What you will do:
Can you quote the records word for word, starting with the line that contains "The height and" and going on through the end of the records, while omitting the pictures?
** start **
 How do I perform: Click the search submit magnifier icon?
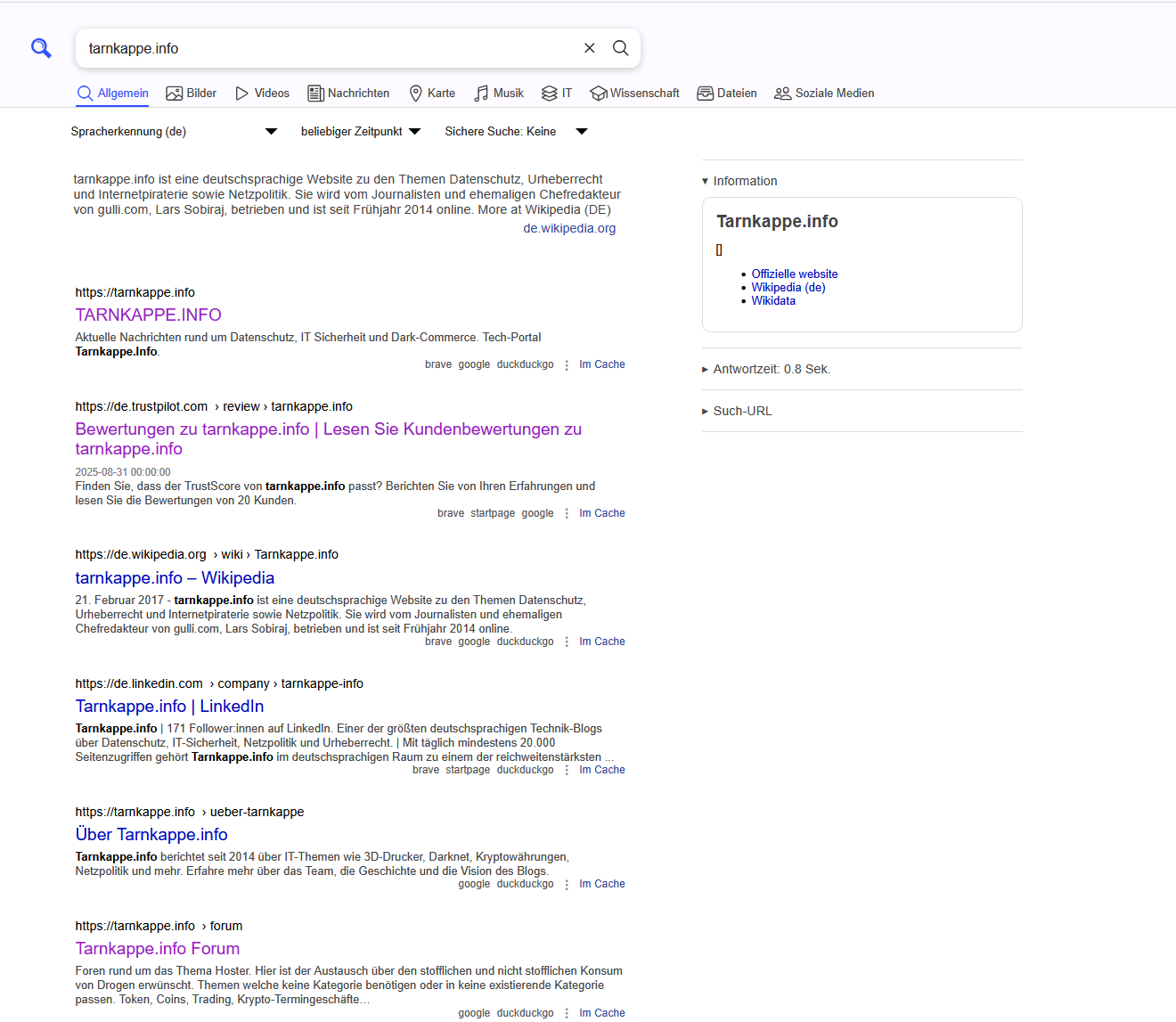621,48
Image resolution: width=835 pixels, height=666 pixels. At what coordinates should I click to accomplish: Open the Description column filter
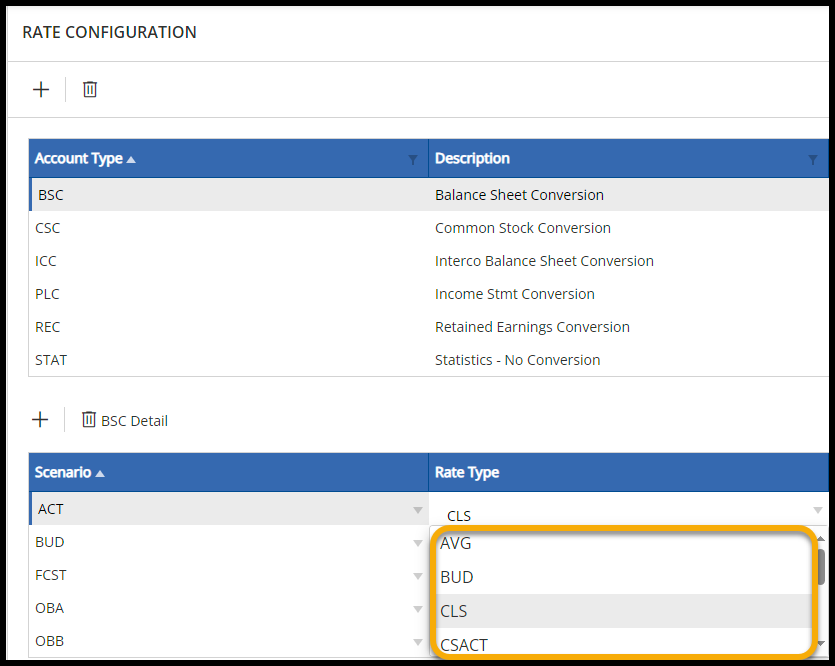point(812,160)
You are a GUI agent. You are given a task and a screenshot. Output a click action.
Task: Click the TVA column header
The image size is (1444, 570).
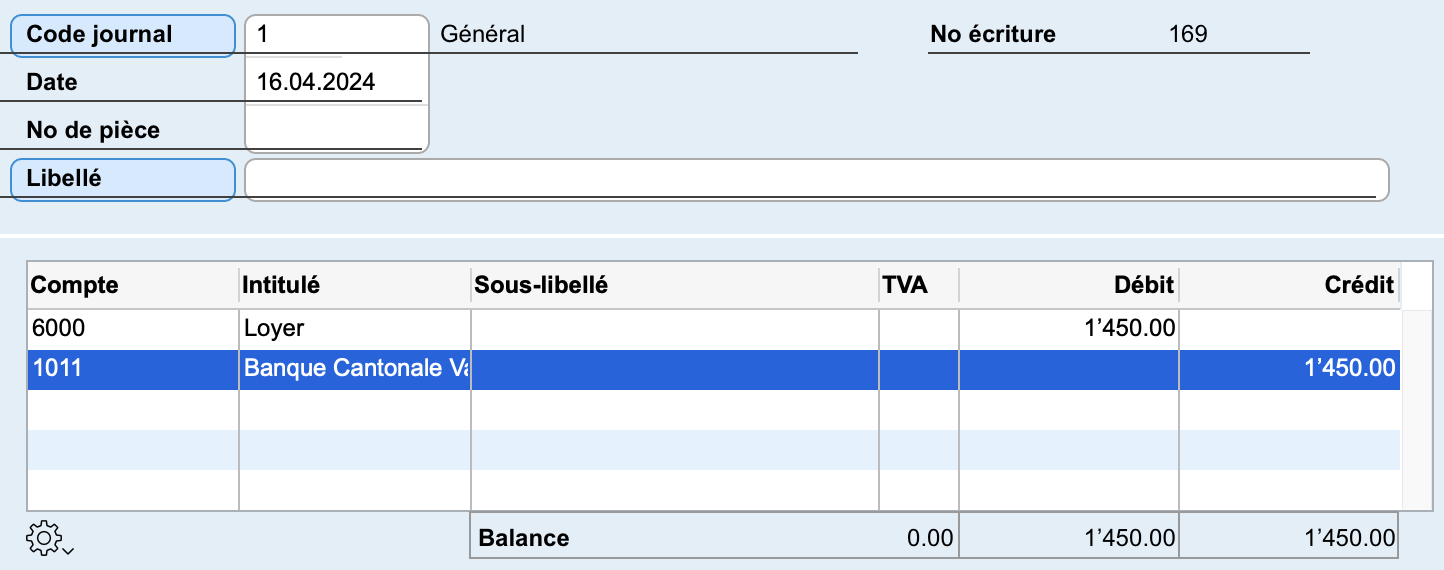coord(919,286)
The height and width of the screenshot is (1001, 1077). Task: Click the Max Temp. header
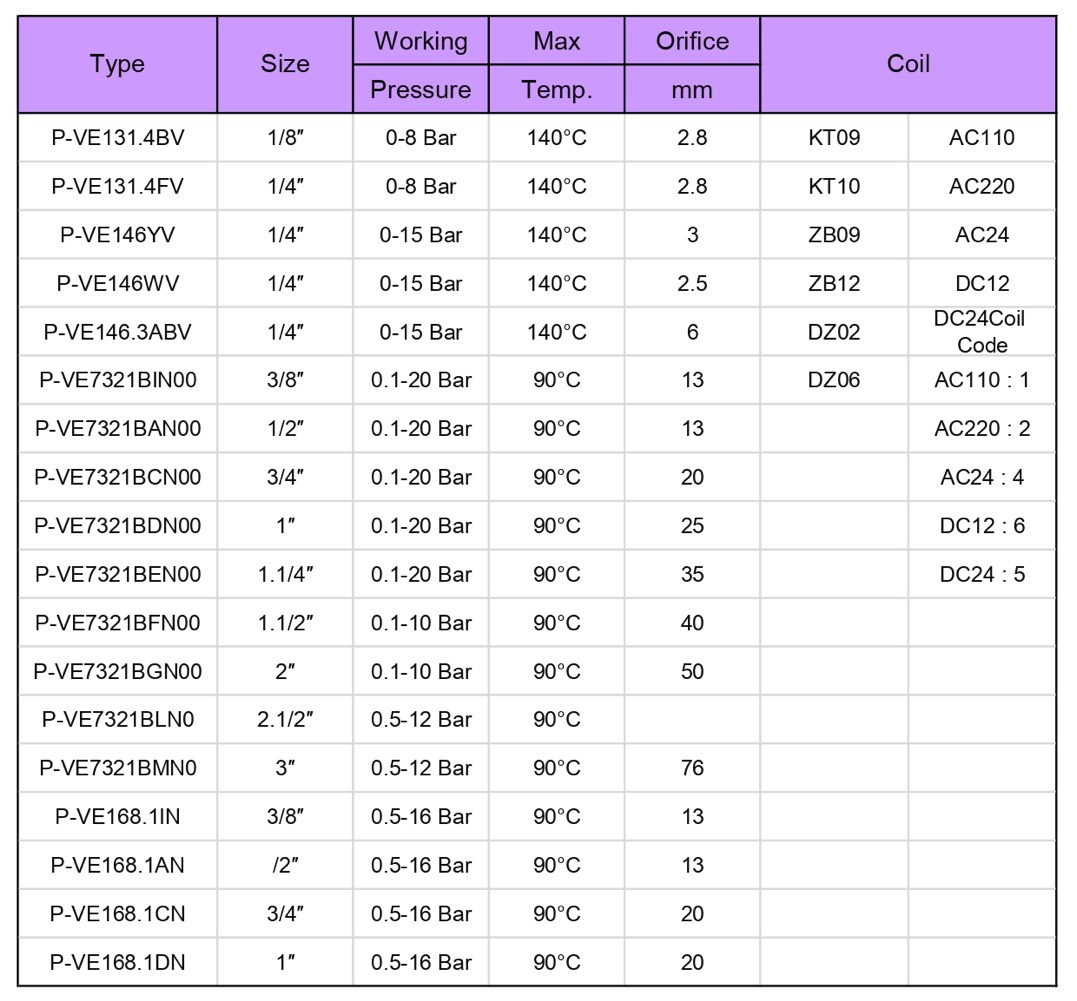[x=556, y=65]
** end **
Exercise response:
The height and width of the screenshot is (1001, 1077). Task: Click the Max Temp. header
[x=556, y=65]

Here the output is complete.